■ REQUIRED ACTION:
Would you please print the data a second time, exactly as it stands?

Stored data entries

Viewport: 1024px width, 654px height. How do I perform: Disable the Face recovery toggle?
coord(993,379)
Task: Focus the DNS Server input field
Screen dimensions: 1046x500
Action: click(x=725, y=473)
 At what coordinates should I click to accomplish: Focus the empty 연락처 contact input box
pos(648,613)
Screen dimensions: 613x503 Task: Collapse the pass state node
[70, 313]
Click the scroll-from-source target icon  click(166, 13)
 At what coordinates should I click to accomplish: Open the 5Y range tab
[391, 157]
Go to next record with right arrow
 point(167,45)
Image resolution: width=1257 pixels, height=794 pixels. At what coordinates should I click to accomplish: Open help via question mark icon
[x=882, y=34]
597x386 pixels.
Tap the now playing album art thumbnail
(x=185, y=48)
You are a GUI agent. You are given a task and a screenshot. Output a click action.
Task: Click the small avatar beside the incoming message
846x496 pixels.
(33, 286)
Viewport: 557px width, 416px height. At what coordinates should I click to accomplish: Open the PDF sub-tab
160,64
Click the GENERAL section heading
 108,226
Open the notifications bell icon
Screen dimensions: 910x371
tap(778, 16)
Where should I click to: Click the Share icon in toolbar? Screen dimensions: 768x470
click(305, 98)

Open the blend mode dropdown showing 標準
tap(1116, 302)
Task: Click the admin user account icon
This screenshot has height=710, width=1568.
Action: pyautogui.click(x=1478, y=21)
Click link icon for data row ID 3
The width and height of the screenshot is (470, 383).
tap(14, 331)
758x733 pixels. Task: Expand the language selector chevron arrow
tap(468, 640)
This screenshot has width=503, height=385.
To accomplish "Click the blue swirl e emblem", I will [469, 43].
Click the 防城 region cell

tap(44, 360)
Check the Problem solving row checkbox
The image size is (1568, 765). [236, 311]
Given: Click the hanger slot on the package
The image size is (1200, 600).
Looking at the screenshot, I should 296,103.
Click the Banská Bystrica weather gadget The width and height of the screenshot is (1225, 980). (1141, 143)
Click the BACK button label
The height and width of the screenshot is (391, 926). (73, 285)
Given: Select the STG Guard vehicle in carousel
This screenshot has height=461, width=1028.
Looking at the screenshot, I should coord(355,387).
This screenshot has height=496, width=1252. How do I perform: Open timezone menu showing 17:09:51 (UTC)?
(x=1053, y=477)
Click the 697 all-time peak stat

■ RESPONSE TO THE TASK:
Viewport: 1024px width, 654px height. How do I perform: Disable the Face recovery toggle?
coord(993,379)
Task: Focus the DNS Server input field
Screen dimensions: 1046x500
Action: click(x=725, y=473)
 At what coordinates should I click to accomplish: Focus the empty 연락처 contact input box
pos(648,613)
Screen dimensions: 613x503 Task: Collapse the pass state node
[70, 313]
Click the scroll-from-source target icon  click(166, 13)
 At what coordinates should I click to accomplish: Open the 5Y range tab
[391, 157]
Go to next record with right arrow
 point(167,45)
Image resolution: width=1257 pixels, height=794 pixels. At what coordinates should I click to accomplish: Open help via question mark icon
[x=882, y=34]
597x386 pixels.
Tap the now playing album art thumbnail
(x=185, y=48)
You are a GUI agent. You are given a task and a screenshot. Output a click action.
Task: Click the small avatar beside the incoming message
846x496 pixels.
(33, 286)
Viewport: 557px width, 416px height. At what coordinates should I click to accomplish: Open the PDF sub-tab
160,64
Click the GENERAL section heading
 108,226
Open the notifications bell icon
Screen dimensions: 910x371
tap(778, 16)
Where should I click to: Click the Share icon in toolbar? Screen dimensions: 768x470
click(305, 98)

Open the blend mode dropdown showing 標準
tap(1116, 302)
Task: Click the admin user account icon
This screenshot has height=710, width=1568.
Action: pyautogui.click(x=1478, y=21)
Click link icon for data row ID 3
The width and height of the screenshot is (470, 383).
tap(14, 331)
758x733 pixels. Task: Expand the language selector chevron arrow
tap(468, 640)
This screenshot has width=503, height=385.
To accomplish "Click the blue swirl e emblem", I will [469, 43].
Click the 防城 region cell

tap(44, 360)
Check the Problem solving row checkbox
The image size is (1568, 765). [236, 311]
Given: Click the hanger slot on the package
The image size is (1200, 600).
Looking at the screenshot, I should 296,103.
Click the Banská Bystrica weather gadget The width and height of the screenshot is (1225, 980). (1141, 143)
Click the BACK button label
The height and width of the screenshot is (391, 926). (73, 285)
Given: Select the STG Guard vehicle in carousel
This screenshot has height=461, width=1028.
Looking at the screenshot, I should coord(355,387).
This screenshot has height=496, width=1252. How do I perform: Open timezone menu showing 17:09:51 (UTC)?
(x=1053, y=477)
Click the 697 all-time peak stat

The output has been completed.